• **Given data**:
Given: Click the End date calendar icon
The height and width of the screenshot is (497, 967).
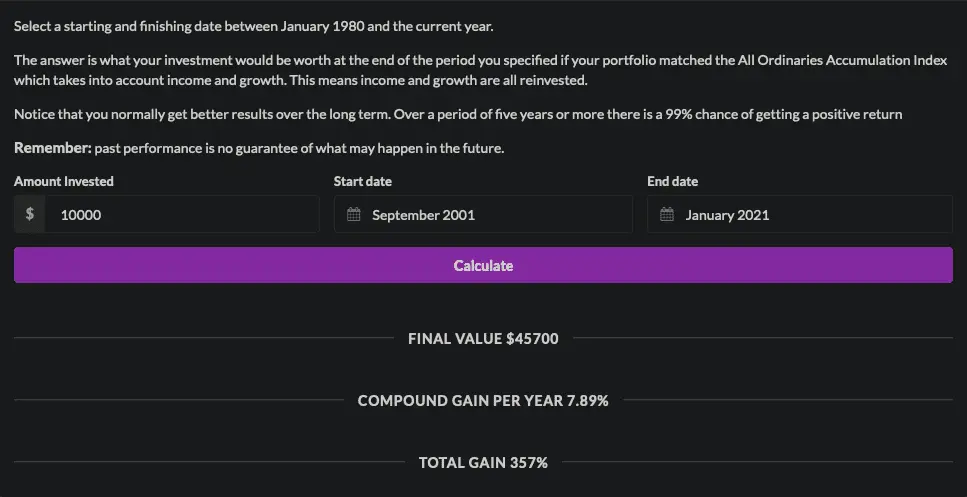Looking at the screenshot, I should 667,215.

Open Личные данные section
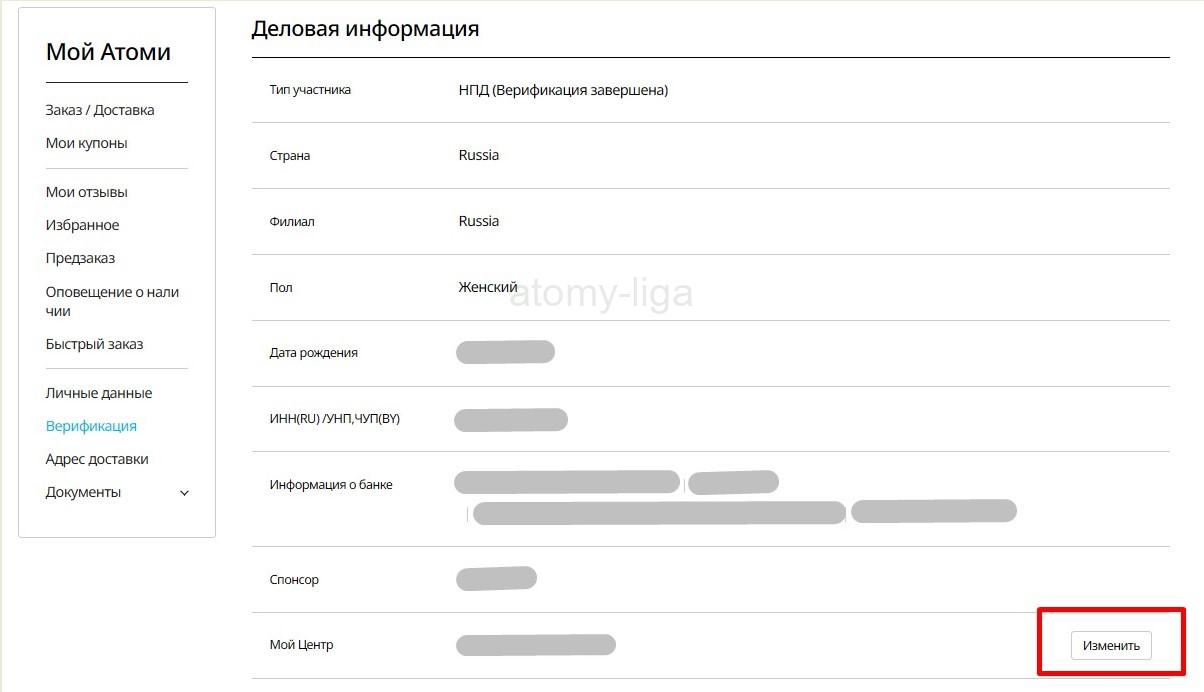click(99, 393)
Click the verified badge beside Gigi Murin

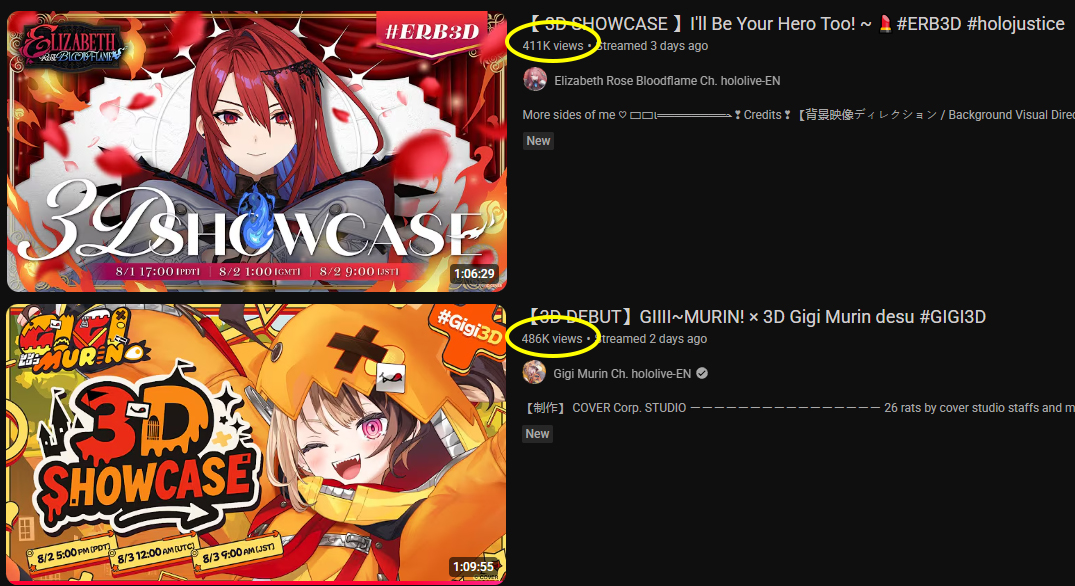(x=702, y=374)
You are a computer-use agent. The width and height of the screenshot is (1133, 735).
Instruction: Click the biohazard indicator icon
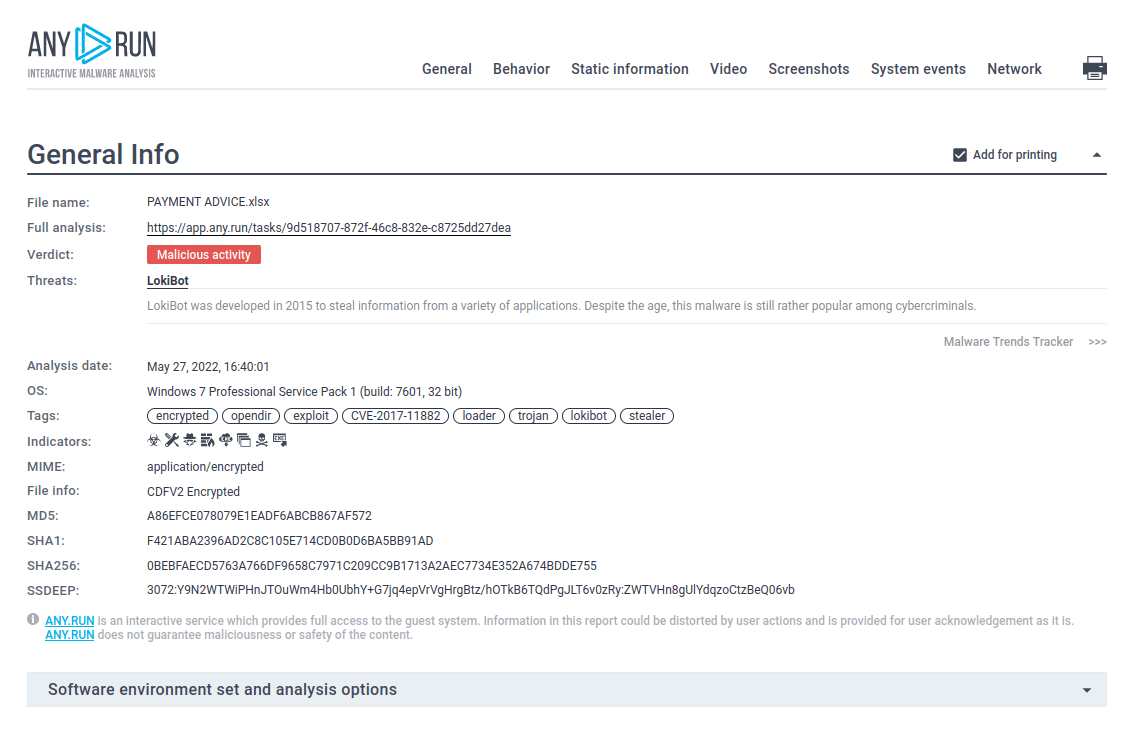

• **Assigned task**:
Look through the material above and pick out each line holding the word "icon".

• **Solution to this task**:
Given: Click the End date calendar icon
Instruction: Click the biohazard indicator icon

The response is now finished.